Expert Insight: Dangers of Using Large Language Models Before They Are Baked

Vulnerabilities & Threats

Today's LLMs pose too many trust and security risks.

Gary McGraw Ph.D., Co-Founder, Berryville Institute of Machine Learning

April 20, 2023

6 Min Read

The word "ChatGPT" over a picture of a person's hands on a keyboard

Source: Skorzewiak via Alamy Stock Photo

The Berryville Institute of Machine Learning (BIML) recently attended Calypso AI’s Accelerate AI 2023 conference in Washington, DC. The meeting included practitioners from both government and industry, regulators, and academics. I participated in a very timely panel entitled "Emerging Risks and Opportunities of LLMs in the NATSEC and Beyond." That panel spurred this article.

None of the content in this column was created by an LLM.

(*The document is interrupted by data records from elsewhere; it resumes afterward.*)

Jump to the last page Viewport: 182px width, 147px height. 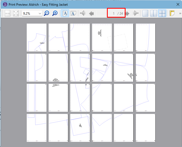136,13
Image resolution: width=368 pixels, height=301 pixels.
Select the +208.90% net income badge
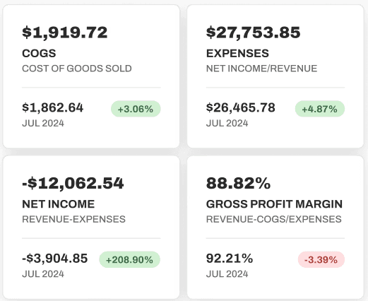click(130, 259)
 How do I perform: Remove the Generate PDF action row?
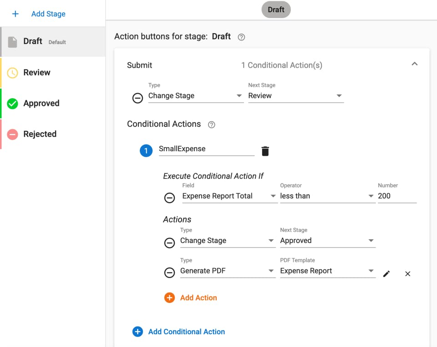point(170,273)
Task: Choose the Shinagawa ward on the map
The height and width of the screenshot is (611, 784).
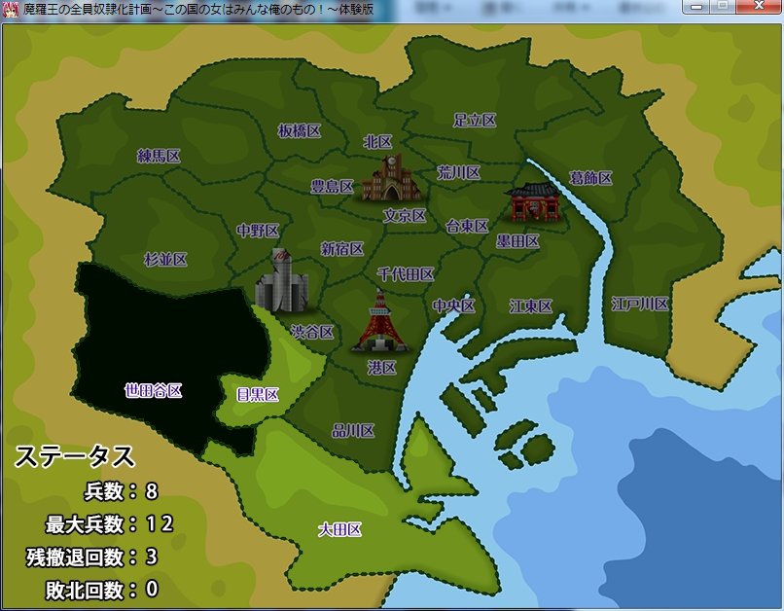Action: coord(353,430)
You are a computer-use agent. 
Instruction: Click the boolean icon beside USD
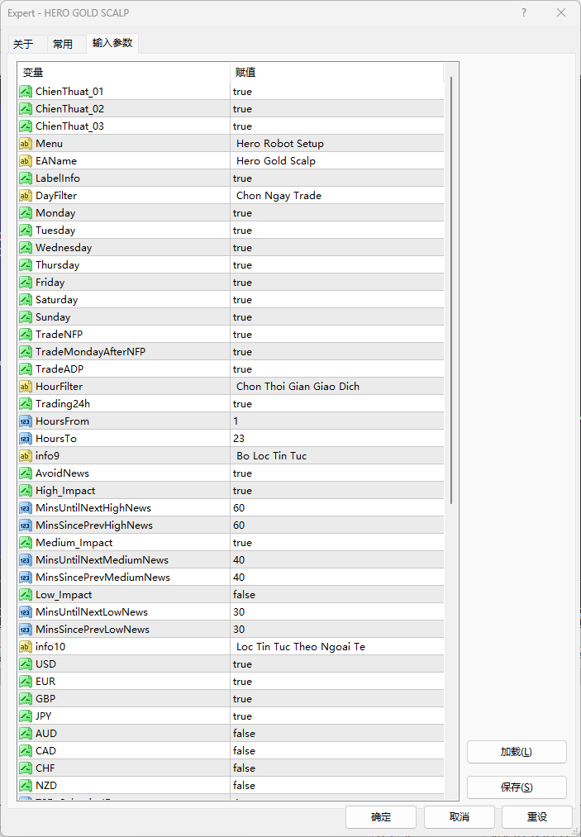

Large language models (LLMs) are a kind of machine learning system that has taken the world by storm. ChaptGPT (aka GPT-3.5), an LLM produced and fielded by OpenAI, is one of the most pervasive and popular of the many generative AI models for text. Other generative models include the image generators Dall-E, Midjourney, and Stable Diffusion, and the code generator Copilot.

LLMs and other generative tools present incredible opportunities for applications, and the rush to field such systems is in full gallop. LLMs have the potential to be lots of fun, solve hard problems in science, help with the thorny problems of knowledge management, create interesting content, and most importantly in my view, move the world a little closer to artificial general intelligence (AGI) and a theory of representation that produces massive cognitive science breakthroughs.

But using today's nascent LLMs — and any generative AI tools — comes with real risks.

Of Parrots and Pollution

LLMs are trained on massive corpuses of information (300 billion words, mostly scraped from the Internet) and use auto-association to predict the next word in a sentence. As such, most scientists agree that LLMs do not really "understand" anything or do any real thinking. Rather, they are "stochastic parrots," as some researchers call them. LLMs still do generate impressive streams of text, in context, and in an often useful and deeply surprising manner.

Feedback loops are an important class of problem in all kinds of ML models (and one that BIML introduced several years ago as “[raw:8:looping]”). Here is what we said at the time:

Model confounded by subtle feedback loops. If data output from the model are later used as input back into the same model, what happens? Note that this is rumored to have happened to Google translate in the early days when translations of pages made by the machine were used to train the machine itself. Hilarity ensued. To this day, Google restricts some translated search results through its own policies.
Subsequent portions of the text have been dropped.